● TEXT UNDER STUDY
========================================================================
As some of you will know, recently I moved from Canonical to XPRIZE to work as Sr. Dir. Community. My charter here at XPRIZE is to infuse the organization and the incentive prizes it runs with community engagement.
For those unfamiliar with XPRIZE, it was created by Peter H. Diamandis to solve the grand challenges of our time by creating incentive prize competitions. The first XPRIZE was the $10million Ansari XPRIZE to create a space-craft that went into space and back twice in two weeks and carrying three crew. It was won by Scaled Composites with their SpaceShipOne craft, and the technology ultimately led to birth of the commercial space-flight industry. Other prizes have focused on ocean health, more efficient vehicles, portable health diagnosis, and more.
The incentivized prize model is powerful. It is accessible to anyone with the drive to compete, it results in hundreds of teams engaging in extensive R&D, only the winner gets paid, and the competitive nature generally results in market competition which then drives even more affordable and accessible technology to be built.
========================================================================
(Stored data entries)
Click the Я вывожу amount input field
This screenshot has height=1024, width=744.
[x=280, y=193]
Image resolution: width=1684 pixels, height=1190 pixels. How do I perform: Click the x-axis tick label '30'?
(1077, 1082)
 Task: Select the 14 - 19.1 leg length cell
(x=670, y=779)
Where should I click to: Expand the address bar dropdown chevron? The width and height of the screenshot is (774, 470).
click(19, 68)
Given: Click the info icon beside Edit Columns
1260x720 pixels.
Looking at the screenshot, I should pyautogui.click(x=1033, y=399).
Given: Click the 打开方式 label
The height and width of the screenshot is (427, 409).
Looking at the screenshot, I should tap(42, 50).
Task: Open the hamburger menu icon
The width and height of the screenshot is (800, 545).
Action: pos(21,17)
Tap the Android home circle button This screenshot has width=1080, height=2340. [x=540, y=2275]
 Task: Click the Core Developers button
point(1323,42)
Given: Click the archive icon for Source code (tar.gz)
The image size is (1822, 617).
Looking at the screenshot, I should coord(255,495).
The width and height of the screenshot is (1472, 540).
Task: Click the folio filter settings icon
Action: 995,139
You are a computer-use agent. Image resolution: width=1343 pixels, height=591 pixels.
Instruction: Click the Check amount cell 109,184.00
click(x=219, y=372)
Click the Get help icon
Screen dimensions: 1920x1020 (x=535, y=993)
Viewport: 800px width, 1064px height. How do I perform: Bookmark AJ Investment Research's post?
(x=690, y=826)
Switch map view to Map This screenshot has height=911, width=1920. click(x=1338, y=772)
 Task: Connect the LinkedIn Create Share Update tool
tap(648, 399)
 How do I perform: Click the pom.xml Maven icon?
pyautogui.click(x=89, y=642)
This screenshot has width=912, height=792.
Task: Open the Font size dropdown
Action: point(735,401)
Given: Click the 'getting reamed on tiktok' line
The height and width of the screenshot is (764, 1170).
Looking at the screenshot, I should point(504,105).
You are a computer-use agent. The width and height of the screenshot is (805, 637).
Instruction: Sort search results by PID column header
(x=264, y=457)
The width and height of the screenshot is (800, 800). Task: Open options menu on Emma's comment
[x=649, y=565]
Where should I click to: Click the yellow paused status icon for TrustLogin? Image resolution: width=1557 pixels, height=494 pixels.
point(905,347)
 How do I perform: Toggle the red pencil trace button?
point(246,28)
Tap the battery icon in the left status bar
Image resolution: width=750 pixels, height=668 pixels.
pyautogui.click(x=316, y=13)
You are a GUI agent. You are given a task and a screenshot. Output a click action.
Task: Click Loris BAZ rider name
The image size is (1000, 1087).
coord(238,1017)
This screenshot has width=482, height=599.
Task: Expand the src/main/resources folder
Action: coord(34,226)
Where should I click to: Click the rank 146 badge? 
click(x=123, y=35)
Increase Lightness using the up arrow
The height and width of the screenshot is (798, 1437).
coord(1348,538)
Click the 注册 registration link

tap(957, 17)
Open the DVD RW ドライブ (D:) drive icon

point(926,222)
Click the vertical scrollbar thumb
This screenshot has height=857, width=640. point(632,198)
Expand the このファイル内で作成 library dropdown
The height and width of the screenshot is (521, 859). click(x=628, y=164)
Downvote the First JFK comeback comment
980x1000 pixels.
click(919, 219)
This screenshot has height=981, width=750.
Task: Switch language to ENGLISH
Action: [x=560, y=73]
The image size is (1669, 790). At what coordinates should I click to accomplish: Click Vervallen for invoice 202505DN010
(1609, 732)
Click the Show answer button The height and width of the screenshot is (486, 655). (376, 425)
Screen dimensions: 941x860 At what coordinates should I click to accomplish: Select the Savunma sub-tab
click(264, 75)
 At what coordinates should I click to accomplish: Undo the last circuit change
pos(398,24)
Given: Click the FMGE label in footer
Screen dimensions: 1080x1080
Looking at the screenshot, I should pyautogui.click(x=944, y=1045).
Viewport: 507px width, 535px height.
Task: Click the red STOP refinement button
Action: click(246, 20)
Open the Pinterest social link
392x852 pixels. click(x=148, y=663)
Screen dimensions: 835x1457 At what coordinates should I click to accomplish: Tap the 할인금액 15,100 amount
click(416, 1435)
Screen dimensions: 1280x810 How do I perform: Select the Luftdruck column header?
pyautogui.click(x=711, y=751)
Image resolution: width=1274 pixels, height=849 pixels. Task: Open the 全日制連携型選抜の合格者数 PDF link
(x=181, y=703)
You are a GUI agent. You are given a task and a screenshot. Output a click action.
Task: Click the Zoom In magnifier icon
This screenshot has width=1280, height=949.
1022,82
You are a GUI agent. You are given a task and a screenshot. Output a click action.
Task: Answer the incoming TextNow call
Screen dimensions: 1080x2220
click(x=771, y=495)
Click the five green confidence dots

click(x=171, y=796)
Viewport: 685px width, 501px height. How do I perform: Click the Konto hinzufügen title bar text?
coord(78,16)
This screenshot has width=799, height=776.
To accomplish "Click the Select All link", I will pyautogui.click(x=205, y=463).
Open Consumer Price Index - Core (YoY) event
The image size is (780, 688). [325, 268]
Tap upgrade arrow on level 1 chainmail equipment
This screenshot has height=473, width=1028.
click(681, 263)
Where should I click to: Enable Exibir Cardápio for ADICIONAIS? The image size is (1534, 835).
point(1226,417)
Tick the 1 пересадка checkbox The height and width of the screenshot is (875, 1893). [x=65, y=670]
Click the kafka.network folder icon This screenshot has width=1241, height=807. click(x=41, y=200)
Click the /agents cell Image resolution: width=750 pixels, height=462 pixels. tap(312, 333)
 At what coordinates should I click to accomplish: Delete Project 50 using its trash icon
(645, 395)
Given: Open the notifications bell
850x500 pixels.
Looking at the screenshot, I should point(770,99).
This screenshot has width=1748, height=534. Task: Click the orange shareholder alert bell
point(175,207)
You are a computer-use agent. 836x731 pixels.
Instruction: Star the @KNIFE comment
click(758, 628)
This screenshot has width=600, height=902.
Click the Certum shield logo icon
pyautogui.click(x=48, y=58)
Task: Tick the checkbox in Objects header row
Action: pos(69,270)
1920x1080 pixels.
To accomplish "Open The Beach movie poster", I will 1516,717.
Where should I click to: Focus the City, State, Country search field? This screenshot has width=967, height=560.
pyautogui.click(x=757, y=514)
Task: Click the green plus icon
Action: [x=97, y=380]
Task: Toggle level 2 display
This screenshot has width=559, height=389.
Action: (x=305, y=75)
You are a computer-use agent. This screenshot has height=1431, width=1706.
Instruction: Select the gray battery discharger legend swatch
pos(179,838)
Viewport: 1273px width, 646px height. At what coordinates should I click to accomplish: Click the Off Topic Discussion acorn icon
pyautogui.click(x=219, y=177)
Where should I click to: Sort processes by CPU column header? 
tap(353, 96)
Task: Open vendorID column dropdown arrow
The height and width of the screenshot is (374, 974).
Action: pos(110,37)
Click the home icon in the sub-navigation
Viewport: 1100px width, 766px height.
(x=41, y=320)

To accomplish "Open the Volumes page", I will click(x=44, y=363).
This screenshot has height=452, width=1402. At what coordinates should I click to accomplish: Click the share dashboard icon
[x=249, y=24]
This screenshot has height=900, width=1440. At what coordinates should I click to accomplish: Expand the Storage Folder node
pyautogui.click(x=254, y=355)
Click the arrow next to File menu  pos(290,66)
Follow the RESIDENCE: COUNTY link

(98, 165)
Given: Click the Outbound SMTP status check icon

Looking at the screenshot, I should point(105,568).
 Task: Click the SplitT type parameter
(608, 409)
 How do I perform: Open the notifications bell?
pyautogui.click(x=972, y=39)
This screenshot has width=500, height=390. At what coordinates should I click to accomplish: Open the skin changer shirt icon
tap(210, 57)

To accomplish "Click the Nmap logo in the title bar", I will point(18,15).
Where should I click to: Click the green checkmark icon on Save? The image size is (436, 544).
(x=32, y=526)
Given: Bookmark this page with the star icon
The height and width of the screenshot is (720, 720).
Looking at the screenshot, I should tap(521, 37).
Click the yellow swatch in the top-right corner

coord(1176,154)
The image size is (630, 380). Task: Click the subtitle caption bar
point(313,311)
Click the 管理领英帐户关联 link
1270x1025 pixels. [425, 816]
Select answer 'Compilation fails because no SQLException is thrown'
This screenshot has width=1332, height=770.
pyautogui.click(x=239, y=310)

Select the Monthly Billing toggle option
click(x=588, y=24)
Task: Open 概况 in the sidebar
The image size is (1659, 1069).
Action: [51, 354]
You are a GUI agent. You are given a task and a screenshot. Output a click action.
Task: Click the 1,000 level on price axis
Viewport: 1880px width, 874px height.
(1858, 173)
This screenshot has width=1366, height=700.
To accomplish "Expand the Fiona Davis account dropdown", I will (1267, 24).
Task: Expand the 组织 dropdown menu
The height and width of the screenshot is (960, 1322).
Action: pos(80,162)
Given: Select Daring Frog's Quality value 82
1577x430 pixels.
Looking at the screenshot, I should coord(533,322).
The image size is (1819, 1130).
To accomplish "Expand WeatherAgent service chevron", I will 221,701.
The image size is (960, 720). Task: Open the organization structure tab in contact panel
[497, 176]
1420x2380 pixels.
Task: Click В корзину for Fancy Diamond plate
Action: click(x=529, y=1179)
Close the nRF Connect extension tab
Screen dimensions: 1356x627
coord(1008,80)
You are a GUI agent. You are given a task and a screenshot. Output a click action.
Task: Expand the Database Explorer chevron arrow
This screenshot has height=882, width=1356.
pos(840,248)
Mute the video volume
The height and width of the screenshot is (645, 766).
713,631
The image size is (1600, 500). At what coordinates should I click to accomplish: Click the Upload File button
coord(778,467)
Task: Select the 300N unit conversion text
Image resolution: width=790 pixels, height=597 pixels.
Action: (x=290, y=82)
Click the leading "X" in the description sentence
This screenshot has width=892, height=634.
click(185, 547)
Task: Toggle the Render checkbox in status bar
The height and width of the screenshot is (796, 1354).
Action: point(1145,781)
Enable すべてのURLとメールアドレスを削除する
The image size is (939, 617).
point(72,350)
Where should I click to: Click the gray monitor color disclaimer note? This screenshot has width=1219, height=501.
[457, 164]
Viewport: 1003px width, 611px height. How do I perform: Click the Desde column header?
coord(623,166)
========================================================================
● EXERCISE OBJECTIVE
Please repeat word for word the part of the XPRIZE passage that opens with the words containing "For those unfamiliar" and closes with "to be built.". The entries have no connection to the XPRIZE passage.

● RESULT OF THIS EXERCISE
For those unfamiliar with XPRIZE, it was created by Peter H. Diamandis to solve the grand challenges of our time by creating incentive prize competitions. The first XPRIZE was the $10million Ansari XPRIZE to create a space-craft that went into space and back twice in two weeks and carrying three crew. It was won by Scaled Composites with their SpaceShipOne craft, and the technology ultimately led to birth of the commercial space-flight industry. Other prizes have focused on ocean health, more efficient vehicles, portable health diagnosis, and more.
The incentivized prize model is powerful. It is accessible to anyone with the drive to compete, it results in hundreds of teams engaging in extensive R&D, only the winner gets paid, and the competitive nature generally results in market competition which then drives even more affordable and accessible technology to be built.